The proposed legislation says parties selling or issuing RFID tags that are not disabled, deactivated or removed at the point of sale or issuance must use "industry-accepted best standards" to secure the data on the tag. That standard, undefined in the bill, would need to be the best standard endorsed by the RFID industry at the time the particular tag in question was first brought to market, State Representative Jeff Morris (D) told RFID Journal in February (see Washington State Representative Introduces RFID Legislation). In the event of a legal case, he said, the court would determine what that standard was by consulting industry experts. In addition, the bill would have enabled consumers to seek damages from parties violating these rights.

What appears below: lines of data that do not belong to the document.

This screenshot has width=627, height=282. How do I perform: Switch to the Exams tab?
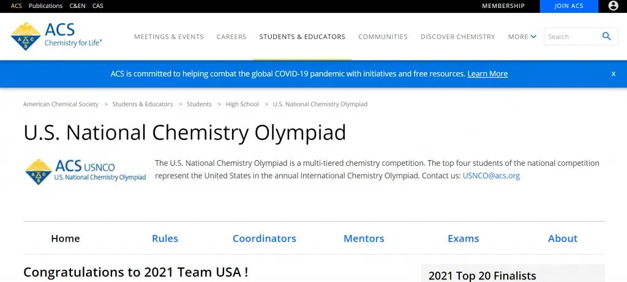pyautogui.click(x=463, y=239)
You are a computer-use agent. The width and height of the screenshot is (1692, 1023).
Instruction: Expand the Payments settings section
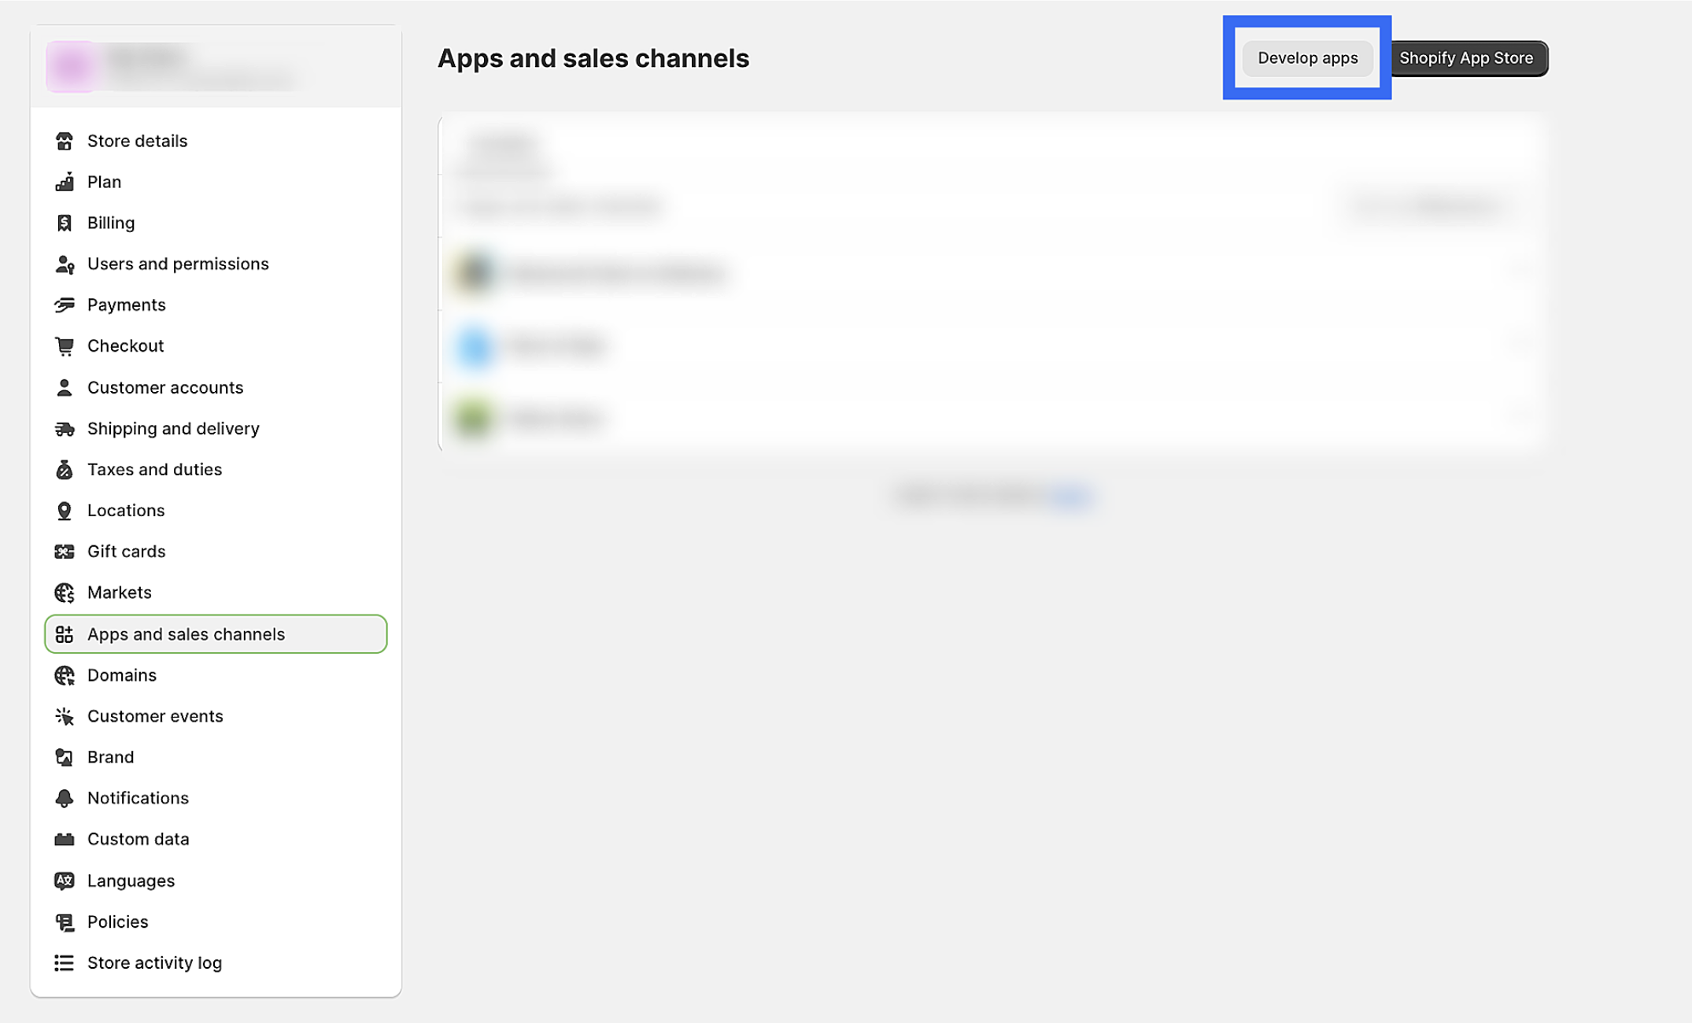click(127, 305)
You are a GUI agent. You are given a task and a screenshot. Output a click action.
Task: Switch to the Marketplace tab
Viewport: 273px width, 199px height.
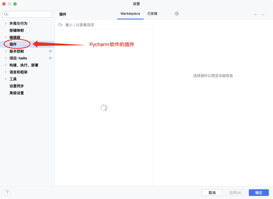pyautogui.click(x=130, y=14)
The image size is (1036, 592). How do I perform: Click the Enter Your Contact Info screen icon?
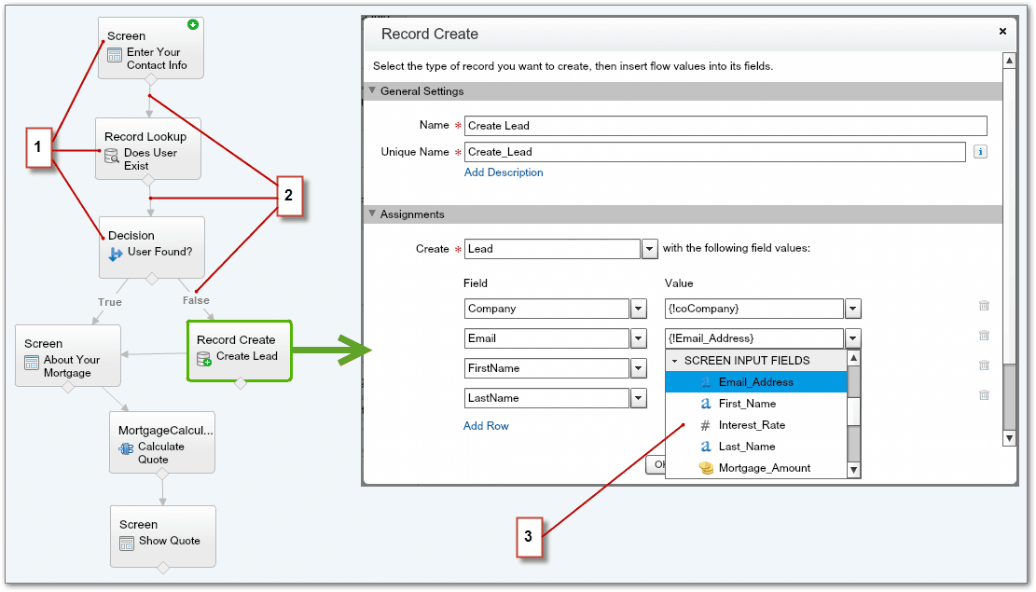115,56
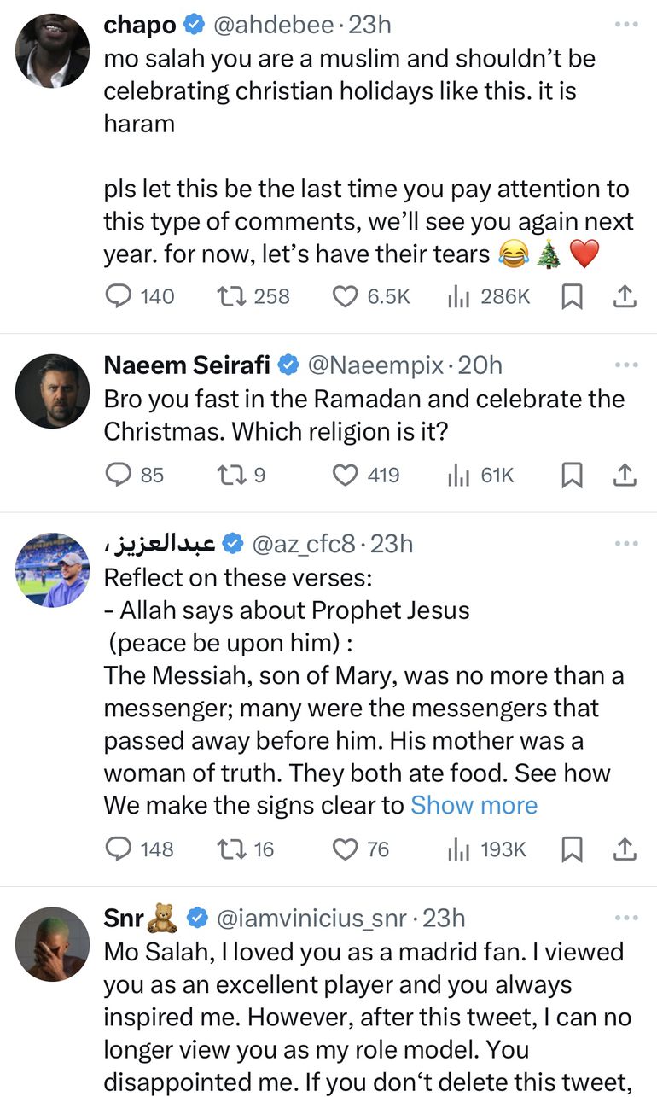This screenshot has width=657, height=1097.
Task: View 193K views analytics on @az_cfc8 tweet
Action: point(461,849)
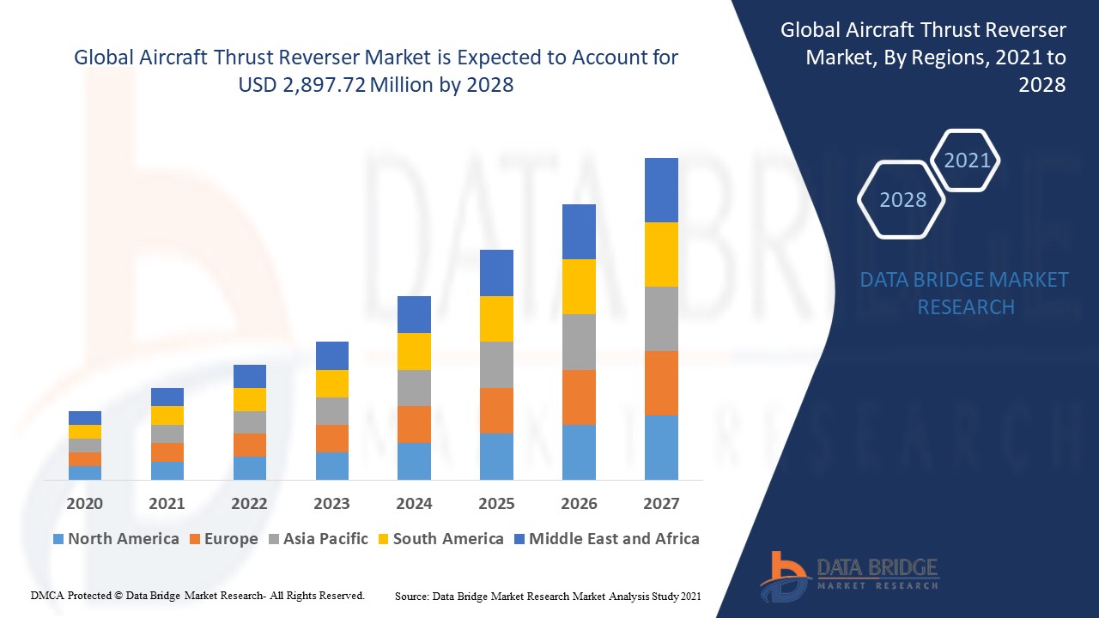Select the 2027 axis label
The height and width of the screenshot is (618, 1099).
[661, 505]
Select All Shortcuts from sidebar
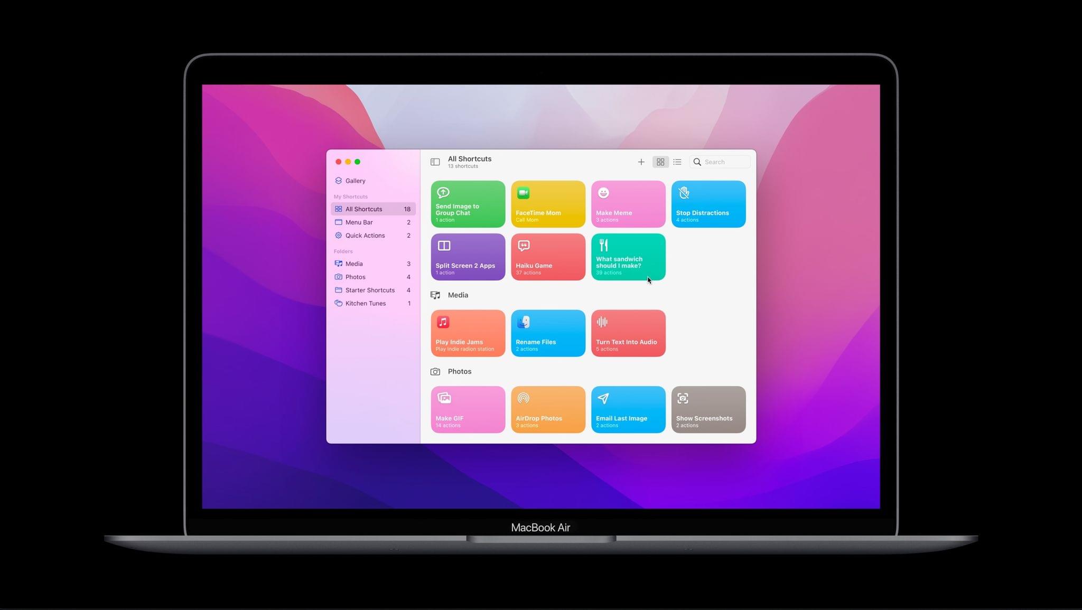 pyautogui.click(x=364, y=209)
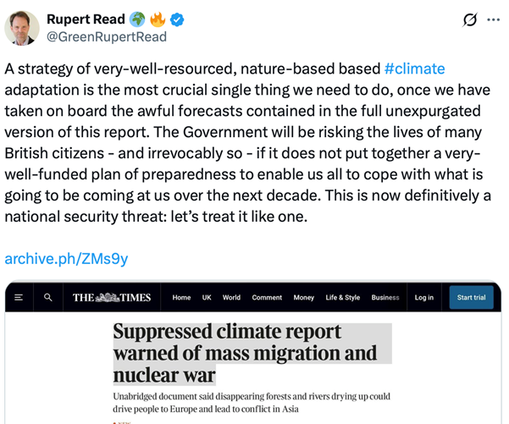This screenshot has width=509, height=424.
Task: Go to the World section
Action: coord(231,298)
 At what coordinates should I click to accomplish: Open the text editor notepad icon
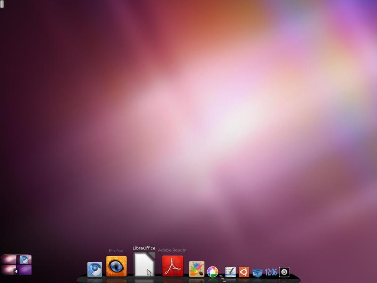230,272
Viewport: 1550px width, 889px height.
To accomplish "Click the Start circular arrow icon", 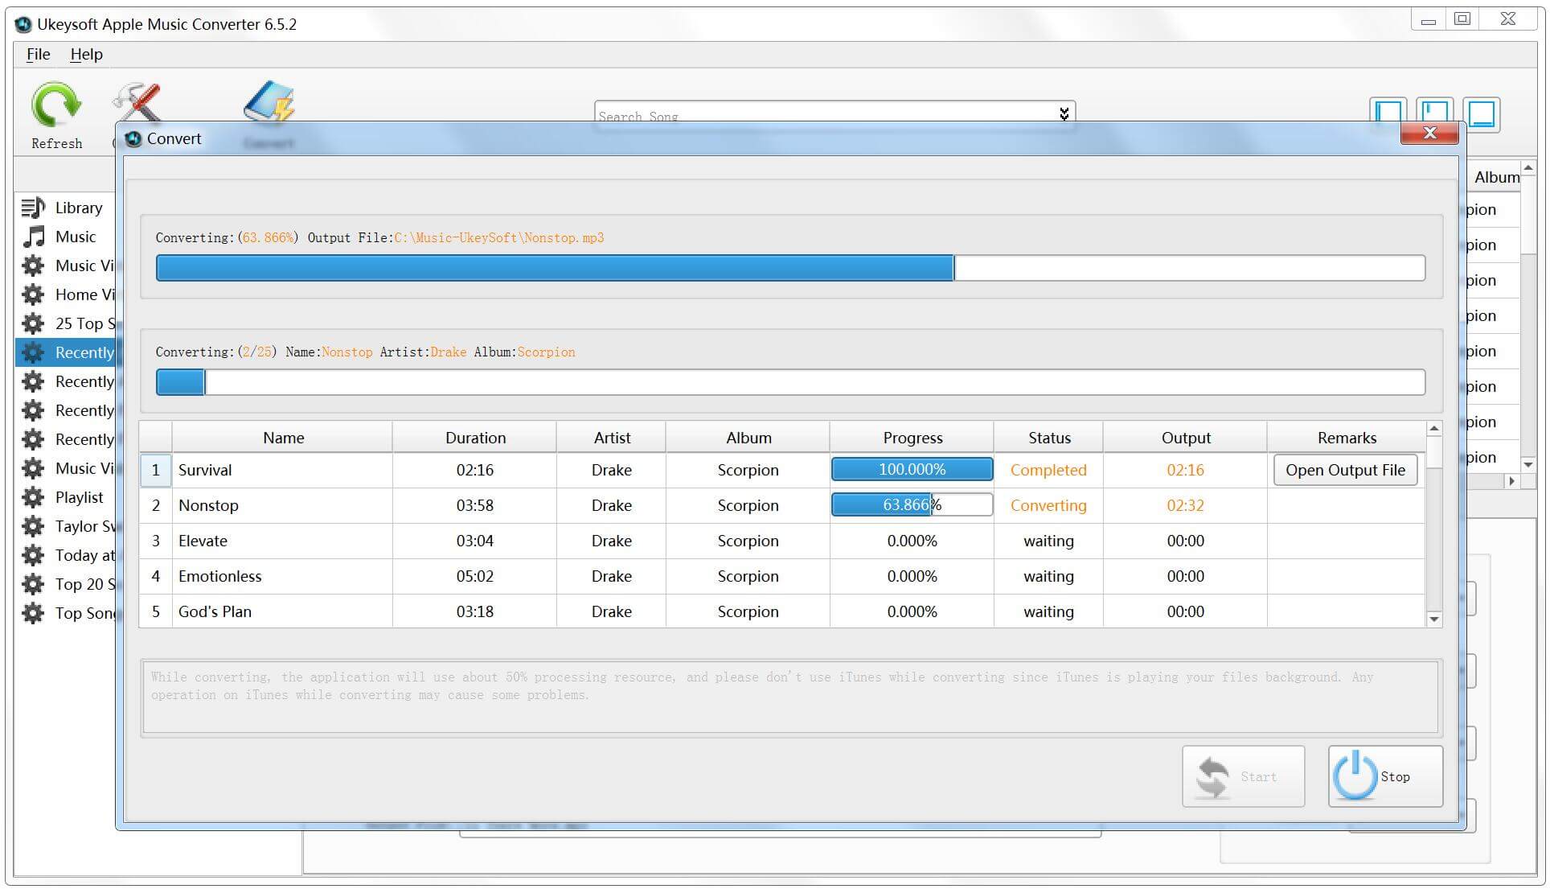I will [x=1214, y=777].
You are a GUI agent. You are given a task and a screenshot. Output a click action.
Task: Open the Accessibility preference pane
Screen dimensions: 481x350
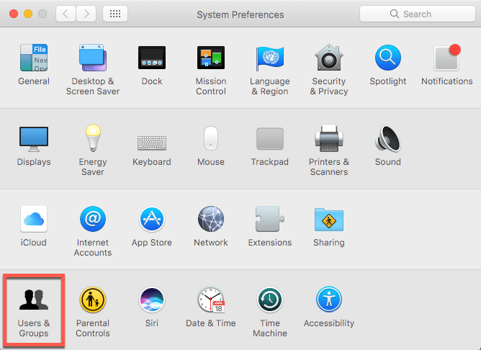click(328, 300)
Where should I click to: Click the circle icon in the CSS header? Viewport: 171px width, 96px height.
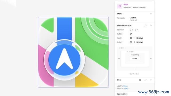146,80
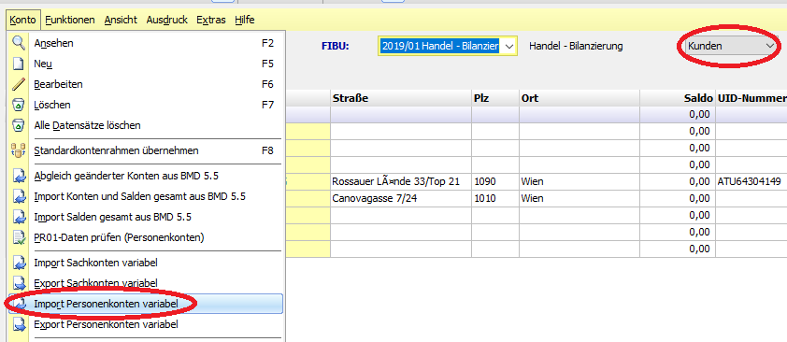Click the checklist icon for PR01-Daten prüfen

19,237
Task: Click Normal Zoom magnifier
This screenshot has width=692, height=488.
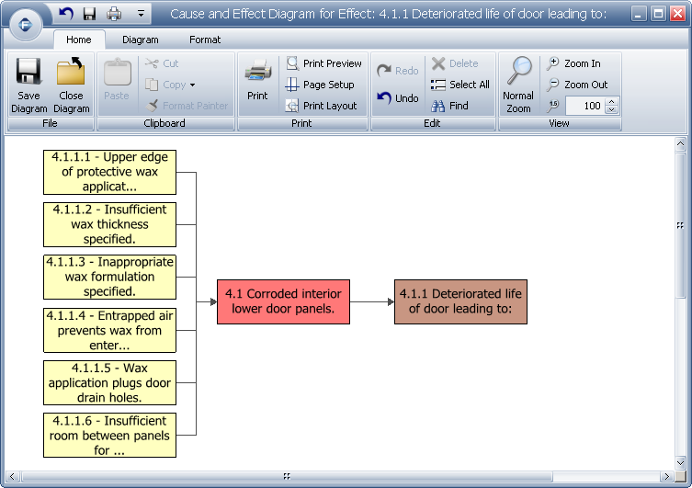Action: tap(518, 74)
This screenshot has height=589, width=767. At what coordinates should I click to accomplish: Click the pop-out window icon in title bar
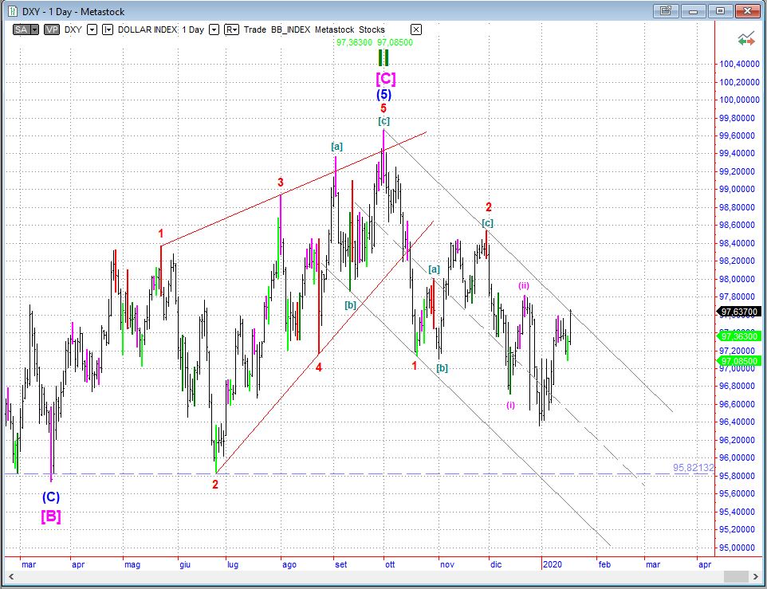click(665, 11)
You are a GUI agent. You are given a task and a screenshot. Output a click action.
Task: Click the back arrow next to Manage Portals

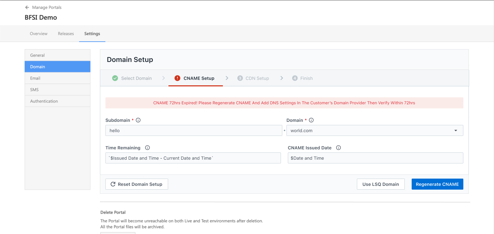pyautogui.click(x=27, y=7)
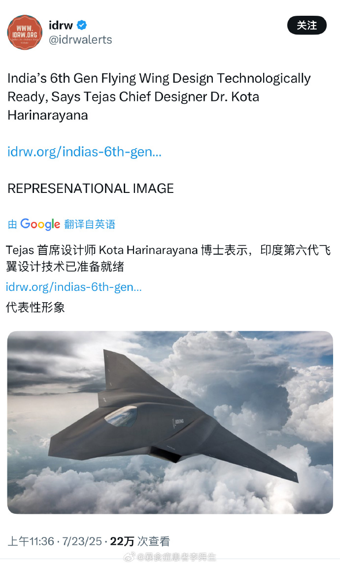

"The bill ended up with a few less than the majority it needed" to be placed on the calendar, explains Morris, who authored the legislation and introduced it in January. When the House Committee on Technology and Energy & Communications passed the bill and sent it to the Rules committee, Morris says, it had support from the entire Democratic Caucus and half the Republican Caucus. But then, he says, "the business lobby hit the issue hard," which led to the bill stalling in committee. The lobby he refers to is made up of representatives from a coalition of 34 companies and industry groups, including the American Electronics Association (AEA), EPCglobal, Hewlett-Packard (HP) and a number of semiconductor and telecommunications firms.
The group sent a letter of opposition to the bill to the Washington State House of Representatives on March 10, asking its members to oppose the bill on the basis that it fails to distinguish between different applications of RFID technology, such as retail product tracking versus securing identification cards. The lobby said its requirement for obtaining consumer consent would place "onerous burdens on small businesses," and called notification rules "unnecessary and burdensome."
According to Morris, the industry lobbyists, with whom he met a number of times before introducing HB 1031, urged representatives—many of them Freshman—that voting for HB 1031 would be voting against commercial interests. Those supporting the bill, including Morris, told them it was a bill designed to protect consumers. "When faced with voting against a bill that would protect consumers," he says, "or voting for a bill that would hinder business, many of them decided not to vote at all."
Though the bill will not be heard again during this legislative year, says Morris, it will remain in the House Rules Committee. Asked if he will reintroduce the bill next year, Morris says he will monitor the issues around RFID technology and the transmission of personally identifiable information. "I'm starting to see businesses introduce RFID products with [new] security tools built in." As devices like these come out, he says, they will make consumers more aware of the security issues around RFID tag data security. "If I see enough tools emerging [designed to protect consumer data], then there might not be a need for this legislation."
Morris notes, however, that he has the support of a number of state senators hoping to see HB 1031 pass into the senate. Washington State Senator Darlene Fairley (D) introduced a bill in mid-February, SB 6020, requiring that those producing, manufacturing, packaging, distributing or selling a retail product to which an RFID tag is attached place a conspicuous label on the product stating it contains or carries an RFID tag. That bill stalled in the Senate's Consumer Protection and Housing Committee.